Most of the shops in the village that we were passing seemed to be shut. We decided to ride on and find food further ahead. Hardly a kilometre down the road, we reached a fork. One road went a little to the left, and the other was almost a U-turn. There was no sign board to offer guidance. Whilst I was standing there figuring out what to do, a policeman came up to me and asked me if I was going to Doda. I was a bit puzzled that this could be so obvious. He went on to tell me that a man on a scooter had told him that 2 bikes with a whole lot of luggage would be coming down the road soon, and that since he had to leave in a hurry, asked this policeman to guide us in the direction of Doda whenever we reached the fork. 16-odd hours in Kashmir and the people were taking being kind and helpful to a whole different level.

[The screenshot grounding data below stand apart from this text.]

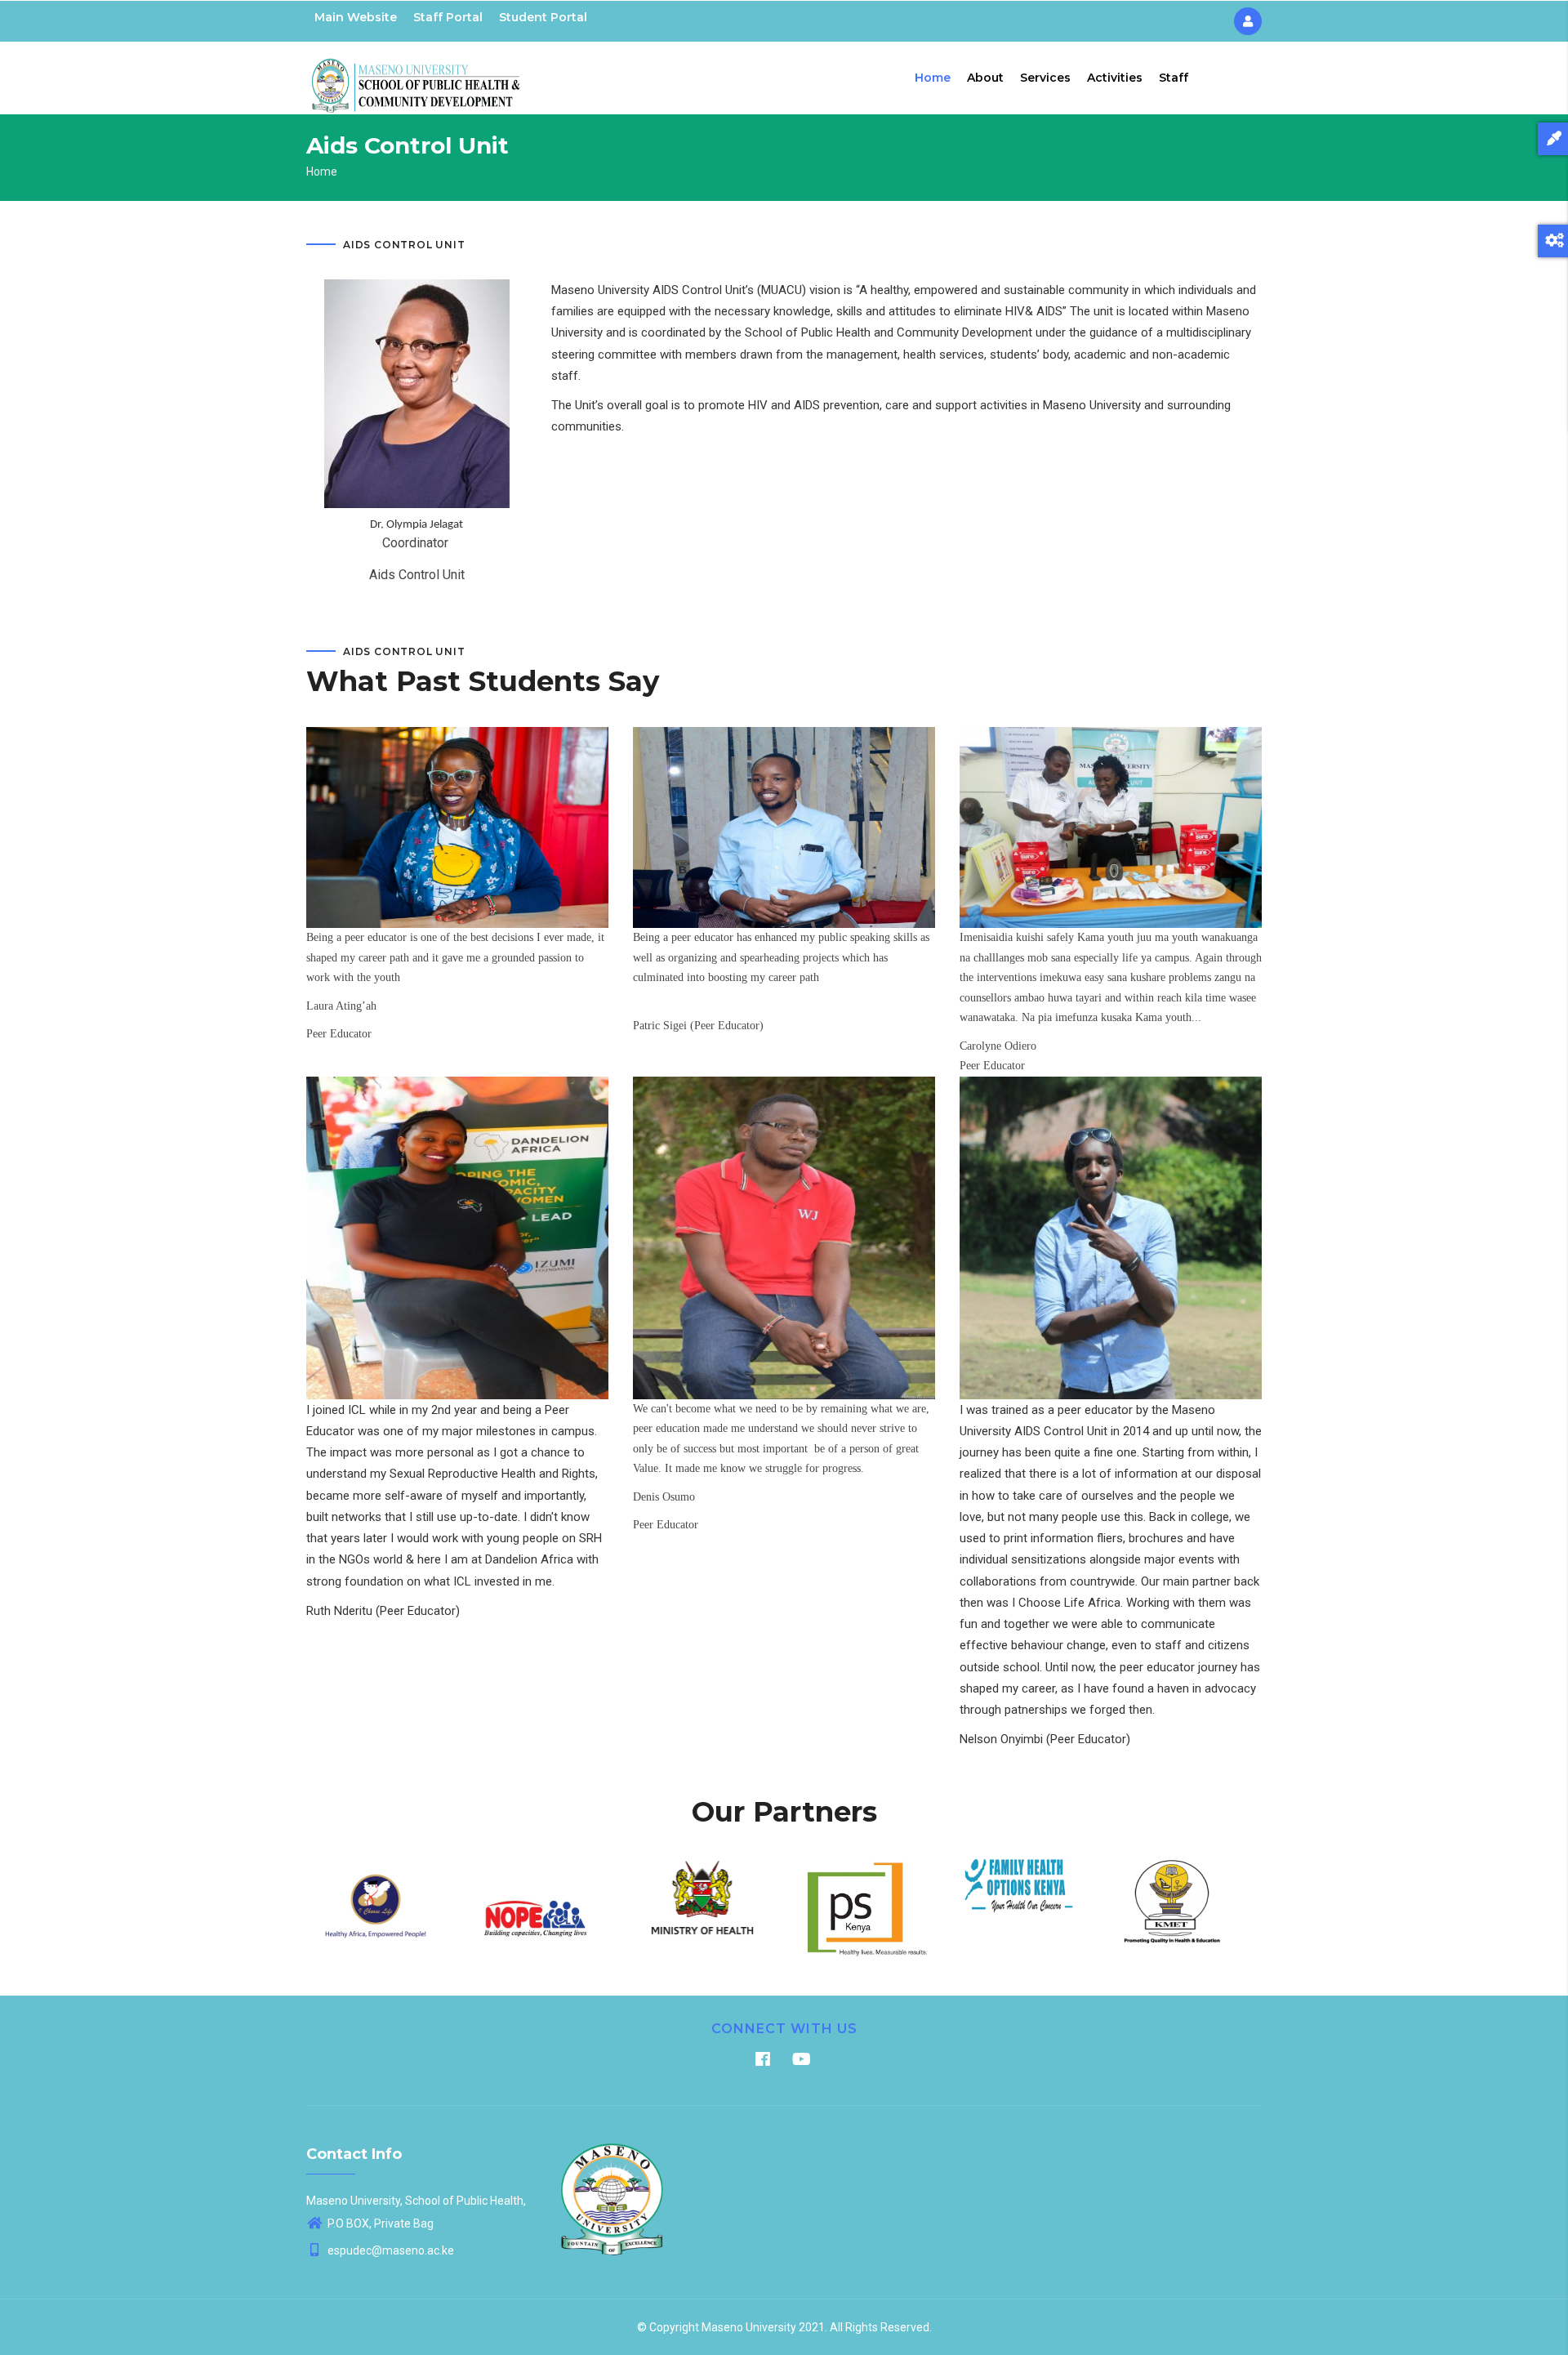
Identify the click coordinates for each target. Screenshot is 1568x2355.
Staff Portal (448, 17)
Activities (1115, 77)
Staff (1173, 77)
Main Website (355, 17)
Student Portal (543, 17)
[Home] (416, 74)
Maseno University (749, 2327)
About (985, 77)
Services (1045, 77)
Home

We found breakfast a few kilometres further down the road. Once the issue of hunger had been suitably tackled, we were able to settle into a comfortable riding rhythm. The roads were in decent shape and we were able to gun the bikes through the twisties with confidence. The route we were on traced its way along the River Chenab. We caught some lovely views of the river every now and then. We were making good time and decided to stop at a little village on the outskirts of Doda to rehydrate.
The shopkeeper at the local village store was a mightily curious chap. He had several questions about where we were from, where we were going and what we intended to achieve out of all of this. He seemed affable and keen to help. When I told him that we were going to Kishtwar, he suggested that we should go to Bhaderwah first and only then go to Kishtwar. He had been to both places and believed that Bhaderwah was a lot more scenic than Kishtwar. By now a small crowd had gathered at the shop, all of whom agreed with the shopkeeper. Bhaderwah had been on our list of places to go if we had used either of the previously attempted routes to Kishtwar from Himachal Pradesh. About 2 kilometres later, at Pul Doda, instead of crossing the bridge and riding towards Kishtwar, we continued straight and set-off on the 32-kilometre ride to Bhaderwah.
The road was in great shape for the first 5 kilometres. Thereafter, it went from bad to worse very quickly. We hadn’t expected the detour to take us more than an hour. But, 2 hours later we were stopping for fuel at a petrol pump about 7 kilometres away from Bhaderwah. We clearly hadn’t made the most sensible decision, but having come this far, we decided to see it through and go see Bhaderwah anyway.
I’d expected Bhaderwah to be a lot higher (in terms of altitude) than it turned out to be. There were snow-capped mountains visible in the distance, but the town itself felt like it was in the plains. We found the local Tourist Reception Centre (TRC) to see if we could find place to bunk. It turned out that this particular property had been given to a private operator on tender, and the rates quoted reflected the profit-focus of the enterprise. After some haggling, we were eventually offered a bed in the most dodgy looking dormitory at INR 450 a head. When I’m on the road, I’m not averse to the idea of staying in a dodgy place, but I am principally opposed to paying through my nose to stay at such a place. We beat a hasty retreat. Rather than try to find a place to stay in a town that didn’t seem particularly fascinating, we decided to turn around and get our ride back on track. Kishtwar was now 80-odd kilometres away (30 back down the route we just came and 50 thereafter). Having burnt our fingers with this adventure, it seemed sensible to quietly get back to the original plan (which was not the ‘original’ original plan (which was to ride to Srinagar), but was original enough to be considered an original plan).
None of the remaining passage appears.